Today Fischer is semi-retired but still writes with such successful Nashville writers as Steve Leslie and James House, still looking for that elusive cut. American Songwriter caught up with Fischer just a few miles from Music Row at his longtime Green Hills home, where the walls of his office are covered with numerous sales awards and other memorabilia, including a reject letter from Arista Records for “You Lie.”

A lot of your peers have packed it in and moved to the beach. What makes you keep writing?

I guess I still don’t have it out of my system. I think I’ll have some more cuts, even though it’s more about politics than it is a matter of getting the best material for the artist and recording what’s best for the music.

You must really like the music business as a whole, though, not just songwriting. So many of your contemporaries could well still be writing, but got so fed up with the business in general, changes of the digital age, and what is considered “country” music that they just gave up. How have you adapted?

Yes, a lot of my contemporaries have gotten fed up and left the music biz. It’s a great loss to the public. But the way I adapt has not changed: I just continue to write with great songwriters.

You’ve said that you don’t even pick up a guitar much anymore, including when you’re writing. Do you just hear melodies and lyrics in your head and sing them into a tape recorder, or what? What’s your process?

No, I don’t pick up the guitar much. My picking skills are limited but I understand more music than I can play. But I write hundreds of ideas down and throw them out with co-writers, and somehow songs happen.
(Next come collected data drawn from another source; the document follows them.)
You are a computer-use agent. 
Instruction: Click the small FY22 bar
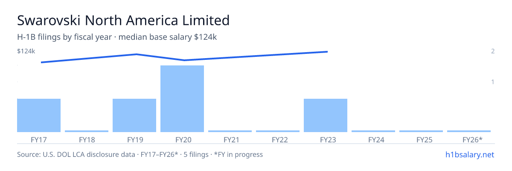(x=278, y=131)
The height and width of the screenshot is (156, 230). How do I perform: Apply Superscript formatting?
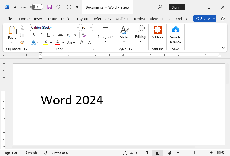[76, 35]
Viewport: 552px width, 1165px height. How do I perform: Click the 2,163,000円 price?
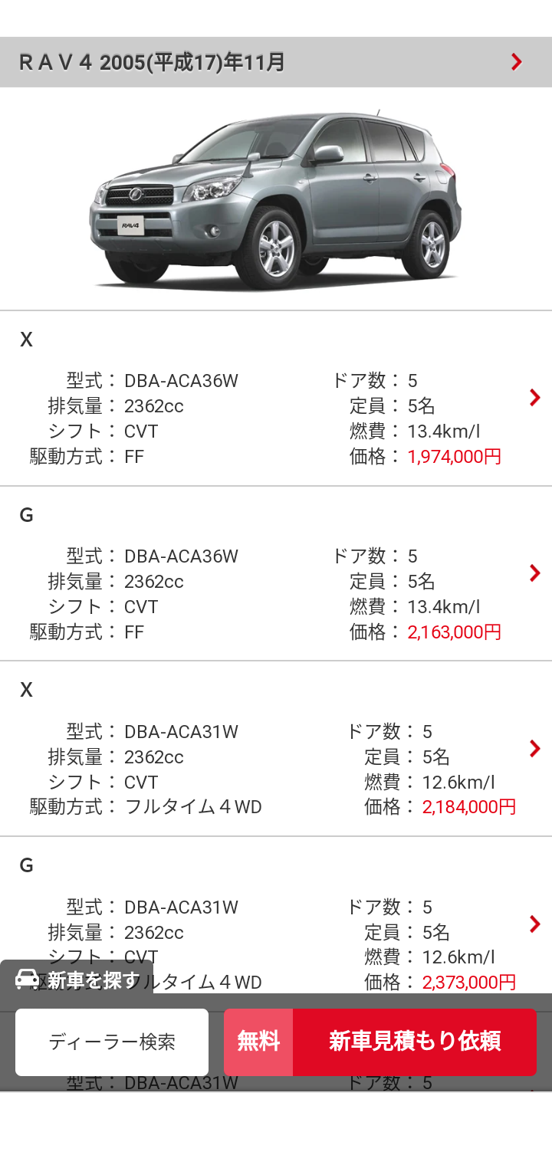454,632
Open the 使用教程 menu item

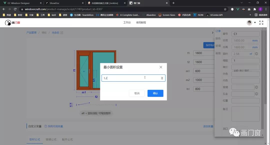pos(141,23)
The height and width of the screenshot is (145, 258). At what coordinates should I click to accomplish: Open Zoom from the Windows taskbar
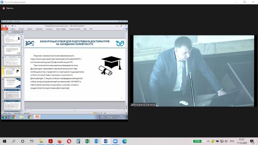pos(115,141)
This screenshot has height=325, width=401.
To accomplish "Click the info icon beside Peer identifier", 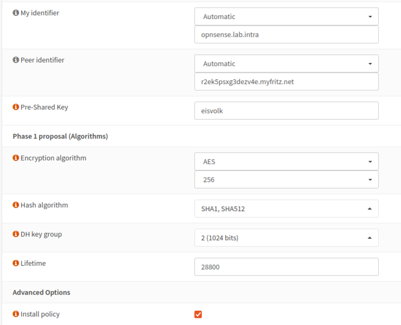I will pos(16,60).
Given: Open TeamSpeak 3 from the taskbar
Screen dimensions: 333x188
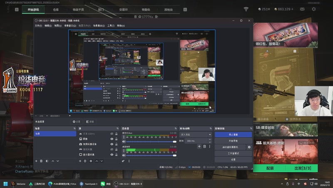Looking at the screenshot, I should click(x=89, y=184).
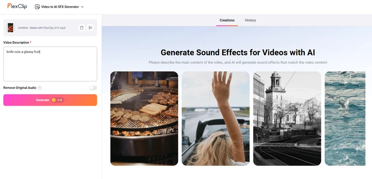The image size is (372, 179).
Task: Click the chevron next to the tool name
Action: pos(83,7)
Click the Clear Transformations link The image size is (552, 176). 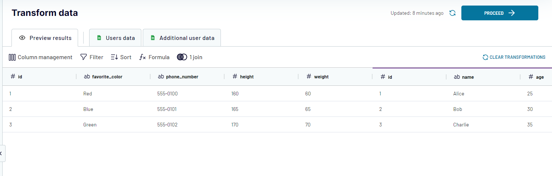click(x=514, y=57)
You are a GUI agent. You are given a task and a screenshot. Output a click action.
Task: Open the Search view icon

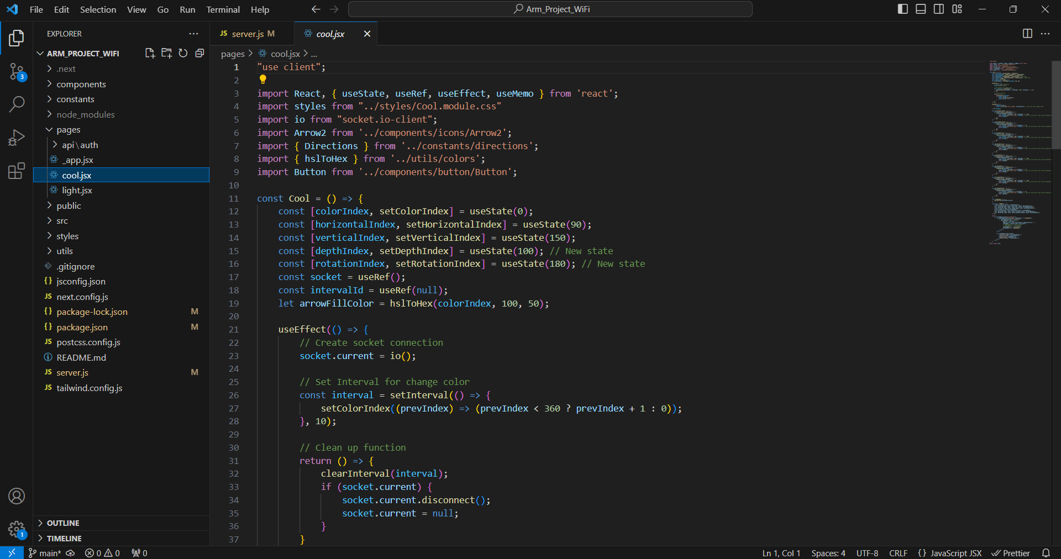[x=17, y=104]
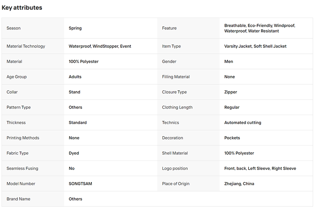
Task: Select the Logo position value text
Action: tap(260, 168)
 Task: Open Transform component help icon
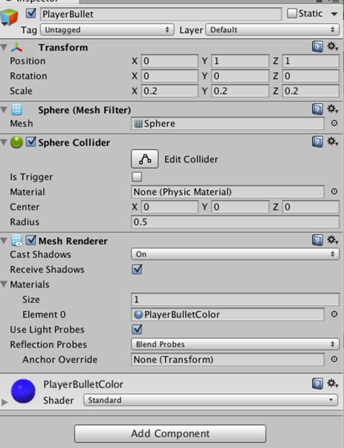[x=318, y=46]
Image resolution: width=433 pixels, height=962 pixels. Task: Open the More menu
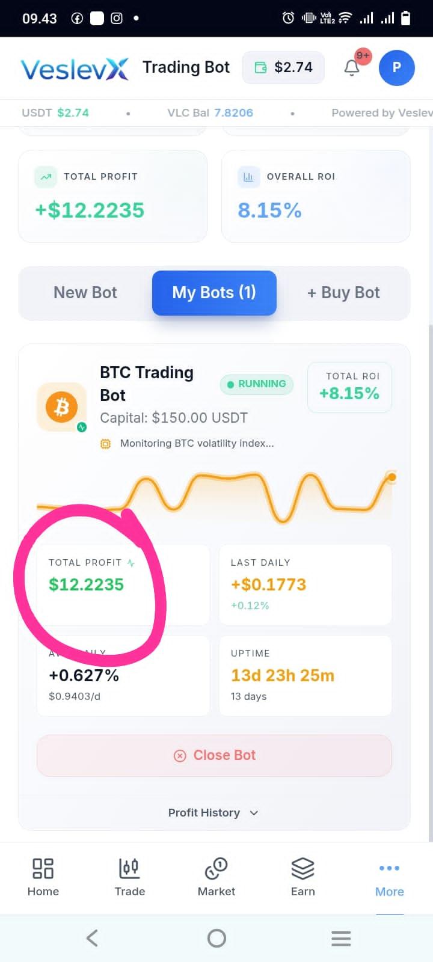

In the process of demoing and pitching them, many of your songs have been sung by unknown demo singers who went on to become pretty familiar names on the country charts themselves. Who were some of those singers, and are you still in touch with many of them?

The most famous demo singers that graced us with vocals were Garth Brooks – at $45 per song – Buddy Jewell, Phil Vassar, Freddie Weller, Joe Diffie and many more. I’m still in touch with some of them. I still write some with Phil.

You actually had a single in 1968 on Buddy Killen’s Dial Records before you moved to Nashville. Do you ever wish you’d had more success as an artist?

I really enjoyed recording with producer Buddy Killen for Dial/Atlantic. But the more I heard other artists sing what I wrote I enjoyed that more. And there was no road work involved. I actually ended up writing for (Killen’s company) Tree International for three years.

What would you tell a new writer just coming to town to focus on in his or her first 90 days?

To new writers in town I’d say to make connections and make a good impression on those connections. It will get you listened to easier. Then I guess it depends on your talent and staying power. Stay positive. Enjoy what you do and have patience and learn from everyone. Love your family and friends.

You’ve had hundreds of cuts on dozens and dozens of artists. Is there one artist you would especially love to get a cut on before you finally call it a day?

A couple weeks ago I got my 561st cut, on Phil Vassar actually. There are artists out there I’d love to have a cut on, but I’m afraid I already missed two of the ones I wanted most: Marty Robbins and Johnny Cash.